** DATA LISTING follows **

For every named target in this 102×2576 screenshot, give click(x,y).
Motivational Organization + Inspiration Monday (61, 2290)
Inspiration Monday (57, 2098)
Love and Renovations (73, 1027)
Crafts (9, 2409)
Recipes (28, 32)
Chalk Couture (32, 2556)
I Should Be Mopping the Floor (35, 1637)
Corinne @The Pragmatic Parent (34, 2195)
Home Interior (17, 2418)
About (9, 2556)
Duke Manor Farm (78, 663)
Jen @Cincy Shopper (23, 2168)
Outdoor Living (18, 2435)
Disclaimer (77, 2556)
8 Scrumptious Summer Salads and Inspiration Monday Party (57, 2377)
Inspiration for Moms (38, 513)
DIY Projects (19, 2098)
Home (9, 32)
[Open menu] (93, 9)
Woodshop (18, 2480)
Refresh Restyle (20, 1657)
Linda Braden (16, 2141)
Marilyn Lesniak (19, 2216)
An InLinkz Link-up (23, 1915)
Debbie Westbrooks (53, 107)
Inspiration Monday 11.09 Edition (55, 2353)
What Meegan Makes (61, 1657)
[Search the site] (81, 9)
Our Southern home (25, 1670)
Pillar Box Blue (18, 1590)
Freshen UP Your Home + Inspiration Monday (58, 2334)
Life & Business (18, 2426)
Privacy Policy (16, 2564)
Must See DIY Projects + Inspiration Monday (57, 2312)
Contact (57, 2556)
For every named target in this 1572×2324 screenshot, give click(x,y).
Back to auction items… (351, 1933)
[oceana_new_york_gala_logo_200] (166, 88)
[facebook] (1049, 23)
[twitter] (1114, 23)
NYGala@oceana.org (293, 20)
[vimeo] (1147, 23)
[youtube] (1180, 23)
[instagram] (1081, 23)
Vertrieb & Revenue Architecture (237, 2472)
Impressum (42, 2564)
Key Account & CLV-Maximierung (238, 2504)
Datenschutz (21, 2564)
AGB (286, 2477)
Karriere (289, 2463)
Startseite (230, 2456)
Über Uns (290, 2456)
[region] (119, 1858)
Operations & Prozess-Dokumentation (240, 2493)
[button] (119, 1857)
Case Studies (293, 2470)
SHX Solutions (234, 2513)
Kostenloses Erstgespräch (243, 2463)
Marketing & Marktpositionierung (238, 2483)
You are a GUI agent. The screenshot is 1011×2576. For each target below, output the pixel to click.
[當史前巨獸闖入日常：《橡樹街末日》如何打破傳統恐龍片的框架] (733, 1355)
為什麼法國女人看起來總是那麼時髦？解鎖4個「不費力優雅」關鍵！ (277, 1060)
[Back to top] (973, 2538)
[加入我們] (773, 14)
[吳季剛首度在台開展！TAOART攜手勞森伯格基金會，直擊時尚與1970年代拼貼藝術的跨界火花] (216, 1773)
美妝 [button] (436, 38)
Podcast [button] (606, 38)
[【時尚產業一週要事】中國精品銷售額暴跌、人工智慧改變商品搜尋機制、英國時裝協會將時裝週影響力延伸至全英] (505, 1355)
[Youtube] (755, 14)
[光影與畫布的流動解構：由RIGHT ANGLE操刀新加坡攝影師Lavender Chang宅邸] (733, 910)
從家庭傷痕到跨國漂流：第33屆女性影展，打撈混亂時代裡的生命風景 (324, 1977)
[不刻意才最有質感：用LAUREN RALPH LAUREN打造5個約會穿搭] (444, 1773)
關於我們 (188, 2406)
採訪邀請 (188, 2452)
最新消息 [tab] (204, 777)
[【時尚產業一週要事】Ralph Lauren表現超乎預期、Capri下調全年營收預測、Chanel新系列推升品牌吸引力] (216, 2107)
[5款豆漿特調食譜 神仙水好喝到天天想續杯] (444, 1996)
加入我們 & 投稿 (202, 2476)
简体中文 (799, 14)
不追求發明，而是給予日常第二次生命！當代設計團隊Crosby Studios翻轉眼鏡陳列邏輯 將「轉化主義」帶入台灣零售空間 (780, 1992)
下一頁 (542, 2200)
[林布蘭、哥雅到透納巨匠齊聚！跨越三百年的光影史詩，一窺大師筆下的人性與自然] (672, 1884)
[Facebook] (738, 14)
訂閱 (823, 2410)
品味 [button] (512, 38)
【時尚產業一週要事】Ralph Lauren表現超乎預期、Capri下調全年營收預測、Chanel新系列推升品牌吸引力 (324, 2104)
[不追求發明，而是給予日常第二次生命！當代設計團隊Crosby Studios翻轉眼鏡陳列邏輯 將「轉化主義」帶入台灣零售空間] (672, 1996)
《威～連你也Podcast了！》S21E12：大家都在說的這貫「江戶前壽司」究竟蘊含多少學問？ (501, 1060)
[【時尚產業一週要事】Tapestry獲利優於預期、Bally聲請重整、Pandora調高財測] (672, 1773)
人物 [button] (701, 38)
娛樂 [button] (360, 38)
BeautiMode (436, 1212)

** End of DATA LISTING **

> WORK ORDER:
Starting at the line that contains "[youtube] (1180, 23)" and stopping after the line that contains "從家庭傷痕到跨國漂流：第33屆女性影展，打撈混亂時代裡的生命風景 (324, 1977)", write out every line exactly as it appears above, and no other line.

> EXERCISE RESULT:
[youtube] (1180, 23)
[instagram] (1081, 23)
Vertrieb & Revenue Architecture (237, 2472)
Impressum (42, 2564)
Key Account & CLV-Maximierung (238, 2504)
Datenschutz (21, 2564)
AGB (286, 2477)
Karriere (289, 2463)
Startseite (230, 2456)
Über Uns (290, 2456)
[region] (119, 1858)
Operations & Prozess-Dokumentation (240, 2493)
[button] (119, 1857)
Case Studies (293, 2470)
SHX Solutions (234, 2513)
Kostenloses Erstgespräch (243, 2463)
Marketing & Marktpositionierung (238, 2483)
You are a GUI agent. The screenshot is 1011×2576. For each target below, output the pixel to click.
[當史前巨獸闖入日常：《橡樹街末日》如何打破傳統恐龍片的框架] (733, 1355)
為什麼法國女人看起來總是那麼時髦？解鎖4個「不費力優雅」關鍵！ (277, 1060)
[Back to top] (973, 2538)
[加入我們] (773, 14)
[吳季剛首度在台開展！TAOART攜手勞森伯格基金會，直擊時尚與1970年代拼貼藝術的跨界火花] (216, 1773)
美妝 [button] (436, 38)
Podcast [button] (606, 38)
[【時尚產業一週要事】中國精品銷售額暴跌、人工智慧改變商品搜尋機制、英國時裝協會將時裝週影響力延伸至全英] (505, 1355)
[Youtube] (755, 14)
[光影與畫布的流動解構：由RIGHT ANGLE操刀新加坡攝影師Lavender Chang宅邸] (733, 910)
從家庭傷痕到跨國漂流：第33屆女性影展，打撈混亂時代裡的生命風景 (324, 1977)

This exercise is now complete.